I strongly urge Ministers to look again at their proposal to impose shadow mayors when the Bill goes to the other place.

On pay transparency, we welcome Ministers indicating that they will look at expanding their proposals to include low pay, but they have not gone far enough. Fairness and transparency must be applied to the private sector wherever staff are being paid from the public purse. Ministers can be assured, however, that our opposition on a number of other issues not tested in Divisions is as implacable now as it was in Committee.

We reject the Government’s proposal to levy EU fines on local councils, which we think will prove unworkable and hope will be thrown out when the Bill is debated in the other place. Ministers have talked about reducing burdens on local councils, but they are creating new duties and financial responsibilities at a time when councils are struggling with the challenge of dealing with the Government’s swingeing, front-loaded cuts. Most importantly, we still have serious concerns and objections to their proposals on planning and on homelessness and social housing tenure. As my hon. Friend the Member for Birmingham, Erdington said, the Government have not moved far enough on the duty to co-operate.

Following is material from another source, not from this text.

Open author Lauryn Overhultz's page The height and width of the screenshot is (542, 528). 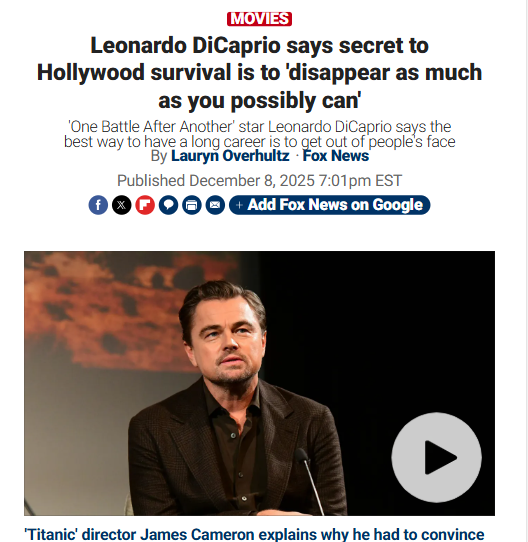(230, 156)
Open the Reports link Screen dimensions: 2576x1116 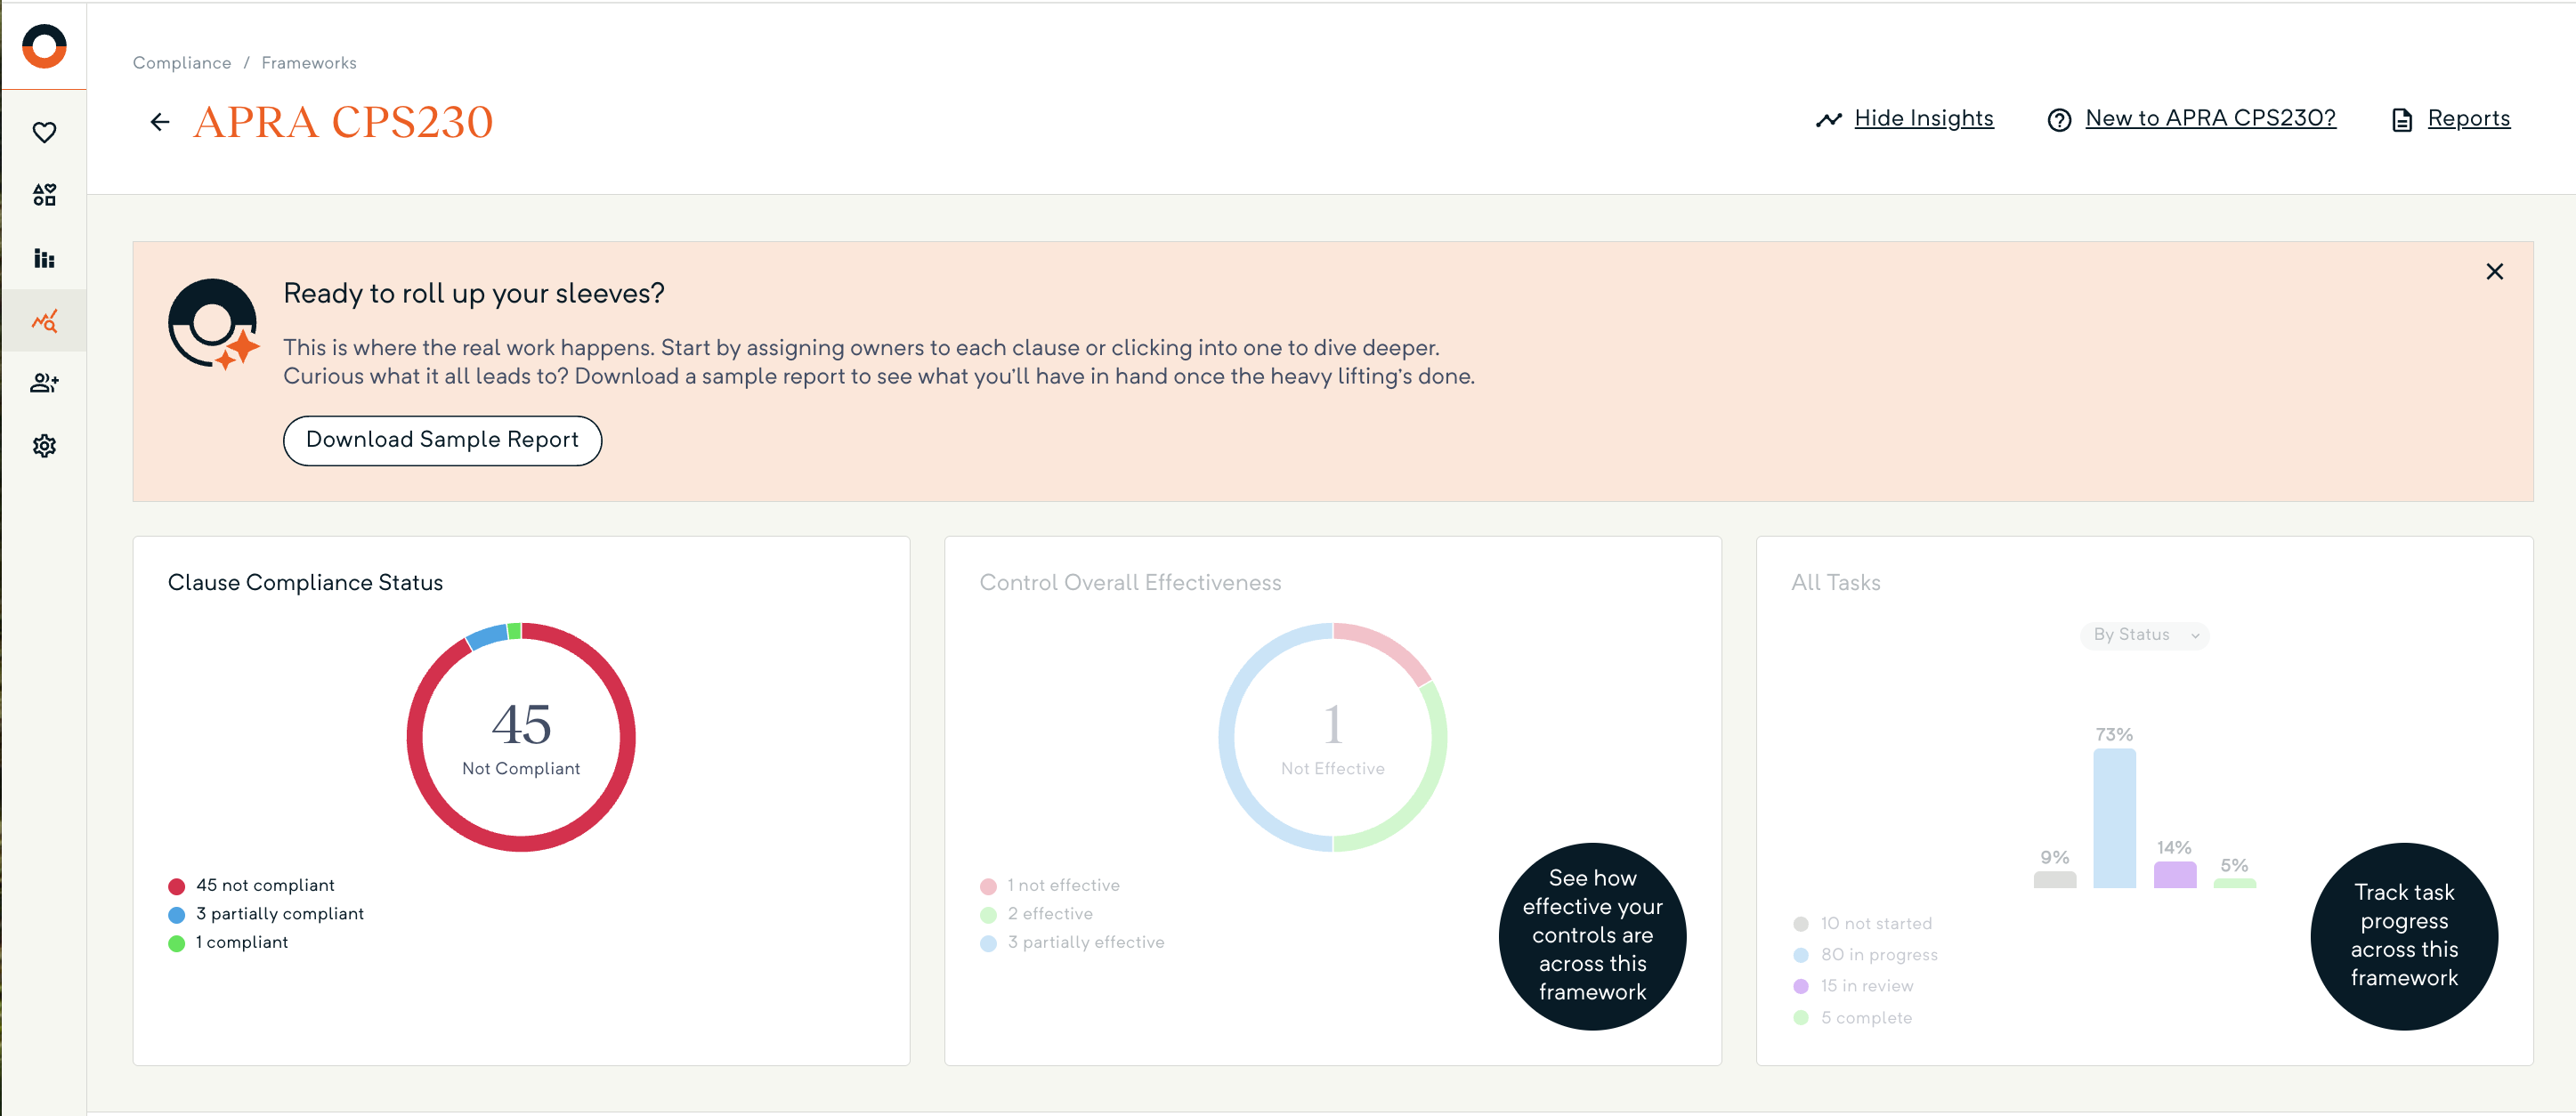pos(2468,118)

Worse than that, the additional changes to planning announced in the Budget and Government new clause 15 have created, as my hon. Friend suggested yesterday,

“confusion, chaos and nothing short of a car crash.”—[Official Report, 17 May 2011; Vol. 528, c. 276.]

I hope that it is clear to Ministers after yesterday’s debate that there are grave concerns about Government new clause 15, which allows financial matters to be a material consideration in planning applications. This effectively means that planning decisions could be for sale. As my right hon. Friend the Member for Greenwich and Woolwich said, the new clause poses a threat to the integrity of the planning system. The national planning policy framework should have been made available so that it could be part of our consideration. The Minister says that it will be launched for consultation later, but that is not good enough in the context of a Bill that makes such radical changes to the planning system.

The Opposition want to give communities a say over the future of their high streets. I hope that our new clause that proposes bringing in a retail diversity scheme will find favour in the other place after Government Members rejected it yesterday.

Ministers did not listen to our concerns or objections on their proposals on homelessness and tenure reform in social housing, and there was no consensus on these proposals. My hon. Friend the Member for Plymouth, Moor View made it clear that there is much in the Bill’s housing proposals with which we cannot agree, from the Government’s plans to weaken the homelessness duty to their plans to remove security of tenure, which would act as a brake on aspiration and a barrier to employment.

On security of tenure, the Bill will cause instability and insecurity for tenants. We are concerned about the Government taking away the rights of existing tenants. Their proposals to put homeless people straight into the private rented sector could lead to a cycle of evictions and further homelessness. We hope that scrutiny of the Bill in the other place will achieve important changes, including an accreditation scheme for the private rented sector.

In more than 70 hours of debate, we have worked hard to improve the Bill, but much more needs to be changed and revised. A Bill should not be rushed on to the statute book when it was not ready to start with, when it was not subject to adequate consultation and when Ministers have rejected many sensible amendments put forward during this and earlier debates. Therefore, we will vote against the Bill, because we want to send the message that much more change and improvement is needed.